Places for London Limited
- Trade name: Places for London
- Type: Subsidiary
- Industry: Property
- Founded: 2014; 12 years ago
- Headquarters: Stratford, London, England, UK
- Products: Property development;
- Owner: Transport for London
- Website: www.placesforlondon.co.uk

= Places for London =

Property arm of Transport for London

Places for London, formerly TTL Properties Limited, is the property-owning arm of Transport for London. Launched in 2015, it was re-branded as Places for London in 2023, as part of a programme of homebuilding. As of 2024, it owns and manages over 5500 acres of land throughout London, making it one of the city's largest landowners.

Places for London plans to build 20,000 new homes across London by the 2030s, with around half of them being affordable housing. Places for London has signed agreements with a wide range of property developers and investors to develop its land. TfL plans to reinvest profits made by Places for London back into the transport network, similar to the Rail + Property model used by the MTR Corporation in Hong Kong. Previously, TfL (and predecessor authorities) sold off land when it was no longer required – such as the sale of 55 Broadway for £120 million.

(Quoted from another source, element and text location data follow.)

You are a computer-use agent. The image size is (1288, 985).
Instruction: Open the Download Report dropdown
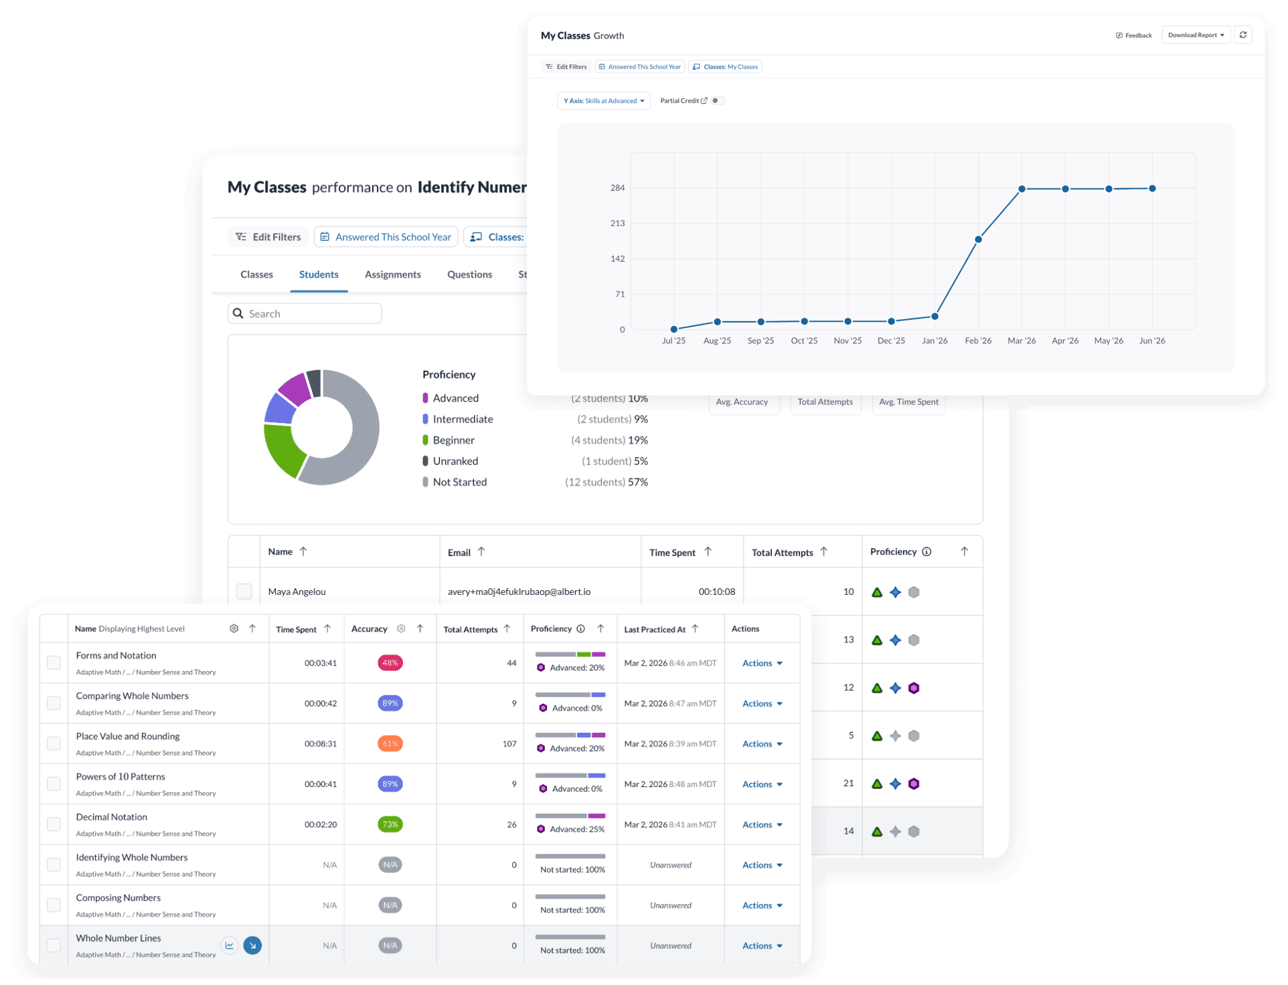coord(1196,35)
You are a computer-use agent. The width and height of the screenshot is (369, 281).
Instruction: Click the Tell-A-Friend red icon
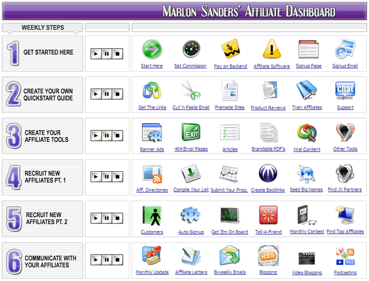(x=268, y=215)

In February 2023, Network Rail announced a partnership to work with Places for London to develop Network Rail land for new housing. In September 2024, a controversial plan to build housing on the car park of Cockfosters tube station which had been previously blocked by the Johnson government was approved by the Starmer government, allowing it to go ahead. By As of June 2026, over 1,700 homes had been completed (58% of them affordable homes), with over 4,900 homes under construction.

== Developments ==

- Build to rent residential developments, in partnership with Grainger plc
  - Arnos Grove – 162 new homes built on the existing car park next to Arnos Grove tube station
  - Cockfosters – 351 new homes built on the existing car park next to Cockfosters tube station
  - Kennington – 139 new homes and 29000 sqft of light industrial workspace, on a site previously used for Northern line extension to Battersea construction.
  - Nine Elms – 479 new homes built above Nine Elms tube station
  - Southall – 460 new homes on a site previously used during Crossrail construction
- Developments in partnership with Helical plc
  - Bank – 139,000 sqft of new office space built above the new entrance to Bank station on Cannon Street
  - Paddington – 235,000 sqft of new office space built above the eastern entrance to Paddington station adjacent to the Paddington Arm
  - Southwark – Student accommodation and 44 new affordable homes built above Southwark tube station

- Residential developments, in partnership with Barratt London
  - High Barnet – 300 new homes, built on the existing car park next to High Barnet tube station
  - Wembley Park – 450 new homes, built on the former car park next to Wembley Park tube station
  - Bollo Lane, Acton – 900 new homes, built on an industrial site currently used by TfL
- Residential developments, in partnership with Ballymore Group
  - Limmo Peninsula – around 1,400 new homes, on a site previously used for DLR and Crossrail construction.
  - Edgware – redevelopment of the bus garage and Broadwalk shopping centre, with 3,500 new homes and 460,000 sqft of retail and leisure space.
- Hounslow West – 348 new affordable homes, built on the existing car park next to Hounslow West tube station. Partnership with housing association A2Dominion
- Southwark – 19,000 sqft of commercial space and 34 new homes, on a site previously used for Jubilee Line Extension construction in the 1990s. Partnership with Landsec
- Former Earls Court Exhibition Centre site – 4,000 new homes and 2,500,000 sqft of commercial space. Partnership with Delancey
- Kidbrooke Village – 619 new homes, built on a previously vacant site adjacent to the A2. Partnership with Notting Hill Genesis
- South Kensington – 50 new homes, commercial and office space, built around South Kensington tube station. Partnership with Native Land
- "Ultra-rapid" electric vehicle charging stations – 25 sites proposed across London. First site at Hatton Cross opened in 2026. Partnership with Fastned.

=== Completed developments ===

- Beechwood Mews – 97 new homes alongside the A406 North Circular Road in Finchley, completed 2022.
- Blackhorse Road – 350 new homes in partnership with Barratt London and Quadrant, completed 2023.
- Fenwick South – 46 affordable homes on a site previously used for construction of the Northern line extension to Battersea. Partnership with the London Borough of Lambeth, completed 2025.
- Bond Street – 102,000 sqft of new office space above the Elizabeth line station, in partnership with Grosvenor Group. Completed 2025.
- Barkingside – 98 new homes, built on a site previously used as a builder’s yard. Partnership with Countryside Partnerships and Peabody. Completed 2026.

== Future projects ==
TfL proposes to use Places for London to build on top of stations when construction of the Bakerloo line extension is completed. This would recoup some of the costs of building the extension, as well as providing long term income for TfL. Due to financial impacts of the COVID-19 pandemic, work to implement the extension is currently on hold.